Fagara () is a 2019 Hong Kong family drama film written and directed by Heiward Mak, adapted from Hong Kong chick lit writer Amy Cheung's novel ngo5 dik1 oi3 jyu4 ci2 maa4 laat6 ().The film is distributed by Media Asia Film and produced by Ann Hui and Julia Chu, starring Sammi Cheng, Megan Lai and Li Xiaofeng.

Plot 
After her father died, a Hong Kong girl discovers she has two hitherto unknown sisters, one in Taiwan and one in China. To settle her father's debt, she must reunite with them to run the family's hot pot restaurant. While the androgynous Taiwan sister is plagued by her toxic relationship with her mother, the fashionista sister from China is trying to fend off her grandmother's pressure to get married. Meanwhile, she is striving to unshackle herself from her ex-boyfriend in order to start a new relationship.

Cast 

 Sammi Cheng as Acacia, a travel agent
 Leung Wing as young Acacia
 Megan Lai as Branch, a professional pool player
 Li Xiaofeng as Cherry, a fashion vlogger
 Richie Jen as Choi Ho-san, an anaesthetist
 Kenny Bee as Ha Leung, owner of a hot pot restaurant
 Andy Lau as Kwok Tin-yan, Acacia's ex-boyfriend
 Liu Juei-chi as Chang Ya-ling, Branch's mother
 Wu Yanshu as Liu Fang, Cherry's grandmother
 Siuyea Lo as Radish, a worker at the hot pot restaurant
 Bryant Mak as Sweet Potato, a worker at the hot pot restaurant
 Kaki Sham as real-estate agent
 Ben Yuen as Brother Yung, funeral parlor agent
 Yeung Yi-yi as dish-washing grandmother
 Tam Tin-bo as cashier
 Lo Pei-an as Branch's father
 Sunjet Wang as Branch's brother
 Judy Hsu as Branch's sister
 Pipi Yao as Branch's fan
 Joman Chiang as Acacia's mother

Reception 
Critical reception for the film was mostly positive, with critics and audience praising Mak's storytelling and the performance of the cast, especially Cheng's. Edmund Lee of South China Morning Post gives the film a 4.5 out of 5 stars, calling it "an astonishingly assured return to form for director Heiward Mak, and already a front-runner for next year’s Hong Kong Film Awards".

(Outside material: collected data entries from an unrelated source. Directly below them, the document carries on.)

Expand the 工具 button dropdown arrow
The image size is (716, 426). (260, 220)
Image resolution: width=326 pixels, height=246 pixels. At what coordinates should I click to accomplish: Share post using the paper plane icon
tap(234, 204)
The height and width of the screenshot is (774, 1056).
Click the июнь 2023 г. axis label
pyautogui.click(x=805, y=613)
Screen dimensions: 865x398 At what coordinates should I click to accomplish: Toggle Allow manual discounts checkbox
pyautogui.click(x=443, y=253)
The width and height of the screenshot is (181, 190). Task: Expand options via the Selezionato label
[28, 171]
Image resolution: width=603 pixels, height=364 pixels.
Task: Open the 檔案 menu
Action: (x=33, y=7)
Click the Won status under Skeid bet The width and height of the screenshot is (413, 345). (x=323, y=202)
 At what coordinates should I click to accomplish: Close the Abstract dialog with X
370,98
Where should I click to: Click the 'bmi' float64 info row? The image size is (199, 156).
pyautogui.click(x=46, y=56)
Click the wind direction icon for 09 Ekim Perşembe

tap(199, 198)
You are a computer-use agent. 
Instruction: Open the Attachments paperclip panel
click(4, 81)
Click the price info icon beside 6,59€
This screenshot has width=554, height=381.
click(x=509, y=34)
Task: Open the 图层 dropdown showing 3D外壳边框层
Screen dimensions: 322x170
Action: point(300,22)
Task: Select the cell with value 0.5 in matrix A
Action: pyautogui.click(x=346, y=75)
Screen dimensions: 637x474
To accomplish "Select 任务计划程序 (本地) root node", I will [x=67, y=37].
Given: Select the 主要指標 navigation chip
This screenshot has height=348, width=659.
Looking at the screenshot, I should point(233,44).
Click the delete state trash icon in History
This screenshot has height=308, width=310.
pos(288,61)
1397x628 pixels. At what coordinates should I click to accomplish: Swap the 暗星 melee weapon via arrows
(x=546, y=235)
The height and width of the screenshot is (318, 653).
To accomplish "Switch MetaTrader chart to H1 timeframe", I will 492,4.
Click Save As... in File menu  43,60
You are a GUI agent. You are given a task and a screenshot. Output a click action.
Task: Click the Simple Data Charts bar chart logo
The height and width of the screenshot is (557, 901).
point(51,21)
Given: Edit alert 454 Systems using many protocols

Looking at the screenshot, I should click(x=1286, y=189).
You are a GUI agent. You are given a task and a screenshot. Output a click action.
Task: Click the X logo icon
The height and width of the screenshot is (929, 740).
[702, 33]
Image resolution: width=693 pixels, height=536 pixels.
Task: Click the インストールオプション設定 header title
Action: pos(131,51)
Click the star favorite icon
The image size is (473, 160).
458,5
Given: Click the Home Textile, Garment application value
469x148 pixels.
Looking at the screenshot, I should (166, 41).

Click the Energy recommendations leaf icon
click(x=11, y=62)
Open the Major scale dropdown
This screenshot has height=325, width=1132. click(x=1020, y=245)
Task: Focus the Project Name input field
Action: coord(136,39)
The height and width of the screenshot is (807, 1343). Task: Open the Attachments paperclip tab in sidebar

The Hollywood Reporter's Elizabeth Kerr commends writer-director Mak for her work, writing: "It would all be treacly, weepy nonsense were Mak not to maintain a light touch, and, especially, if the three leads weren’t so engaging." Commenting on the performances of cast, Scott Marks of the San Diego Reader writes that Fagara "is a film told from a feminist point-of-view by three smart, strong, and self-reliant actresses who bring plausibility to their characters."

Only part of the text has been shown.